Keempat kreteria ini berlaku baik bagi dosa vertikal maupun harizontal. Bertaubat untuk kesalahan pertama hanya membutuhkan permohonan maaf (istighfar) kepada Allah. Tetapi untuk kesalahan yang kedua istighfar saja tidak cukup, harus dibarengi dengan penyelesaian secara tuntas hak-hak orang lain yang menjadi tanggungjawabnya.
Taubat seorang pencuri misalnya, di samping harus memohon ampunan kepada Allah, dia juga harus memohon maaf kepada seluruh korbannya dengan atau tanpa syarat, dan mengembalikan seluruh hasil curiannya. Jika korbannya sudah meninggal maka diselesaikan dengan ahli warisnya. Dan jika juga tidak ada maka dibelanjakan untuk kemaslahatan umat. Sama halnya dengan koruptor, karena keduanya sama-sama maling,.
Lebaran bagi koruptor tidak lain adalah moment untuk bertaubat. Karenanya dalam berhalal bi halal hendaknya dia membeberkan korupsi yang dilakukannya disertai dengan pengembalian seluruh hasil korupsinya, sekaligus turut menyelesaikan seluruh dampak sosio-ekonomi yang ditimbulkan oleh perbuatannya tersebut. Jadi tidak hanya cukup dengan permohonan maaf dan tetap membiarkan kerusakan sistem yang diakibatkan oleh perbuatannya.
Memang tampak berat, tapi setimpal dengan beratnya kejahatan yang dilakukan. Dan ini merupakan satu harga mahal yang harus dibayar demi mencapai kebahagiaan hakiki baik di dunia maupun di akhirat, seperti yang tertuang dalam do’anya setiap habis shalat (rabbana atina fi ad-dunya hasanah wa fi al-akhirati hasanah).

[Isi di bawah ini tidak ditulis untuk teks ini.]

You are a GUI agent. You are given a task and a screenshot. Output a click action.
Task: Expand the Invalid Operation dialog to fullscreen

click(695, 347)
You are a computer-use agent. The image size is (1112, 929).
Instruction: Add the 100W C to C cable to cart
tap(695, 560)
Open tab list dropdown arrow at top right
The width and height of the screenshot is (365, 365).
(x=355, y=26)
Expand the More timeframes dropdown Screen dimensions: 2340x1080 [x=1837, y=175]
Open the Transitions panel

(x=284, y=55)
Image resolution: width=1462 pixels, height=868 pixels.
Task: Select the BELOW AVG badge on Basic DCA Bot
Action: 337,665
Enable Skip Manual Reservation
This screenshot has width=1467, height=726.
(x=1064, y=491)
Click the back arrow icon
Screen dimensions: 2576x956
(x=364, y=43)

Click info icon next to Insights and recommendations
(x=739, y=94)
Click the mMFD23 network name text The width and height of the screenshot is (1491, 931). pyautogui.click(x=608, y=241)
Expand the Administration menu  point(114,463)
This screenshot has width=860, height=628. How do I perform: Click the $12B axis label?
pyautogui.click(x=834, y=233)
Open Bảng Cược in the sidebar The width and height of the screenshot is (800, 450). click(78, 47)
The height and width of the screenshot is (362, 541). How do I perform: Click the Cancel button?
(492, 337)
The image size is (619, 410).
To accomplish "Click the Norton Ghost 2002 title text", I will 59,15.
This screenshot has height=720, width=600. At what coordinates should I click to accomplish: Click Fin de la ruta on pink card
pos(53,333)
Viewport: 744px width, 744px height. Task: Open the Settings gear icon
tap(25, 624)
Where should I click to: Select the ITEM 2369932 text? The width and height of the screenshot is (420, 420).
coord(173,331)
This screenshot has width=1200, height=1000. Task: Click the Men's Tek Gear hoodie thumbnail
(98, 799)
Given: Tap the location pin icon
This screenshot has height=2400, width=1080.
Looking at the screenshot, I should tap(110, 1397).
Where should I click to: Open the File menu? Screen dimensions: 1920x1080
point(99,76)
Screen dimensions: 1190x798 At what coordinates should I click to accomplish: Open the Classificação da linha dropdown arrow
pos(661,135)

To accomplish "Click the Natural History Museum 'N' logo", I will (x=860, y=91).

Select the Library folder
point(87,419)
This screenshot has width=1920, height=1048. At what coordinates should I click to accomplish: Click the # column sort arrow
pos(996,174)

Tetapi tampaknya bukan prasyarat yang cukup memberatkan ini yang membuat para koruptor enggan untuk bertaubat. Ketercorengan “harga diri” di hadapan masyarakat mengalahkan rasa malunya (haya’) di hadapan Allah. Alpa pada laranganNya agar tidak menjual agamanya demi kepentingan duniawi semata, dan tentang tanggungjawab personal di hadapanNya.
Penegasan terakhir tersebut meneguhkan sikap naif para koruptor “hidup adalah permainan.” Alih-alih mereka menampakkan kesadaran religiusnya saat berlebaran dan berhalal bi halal. Mereka malah menjadikannya sebagai bagian dari permainannya. Logika kembali pada fitrah dijadikan momentum untuk merasa bahwa dirinya benar-benar telah bersih, termasuk dari kejahatan korupsi. Sehingga pasca Idul Fitri korupsinya menjadi semakin menggila.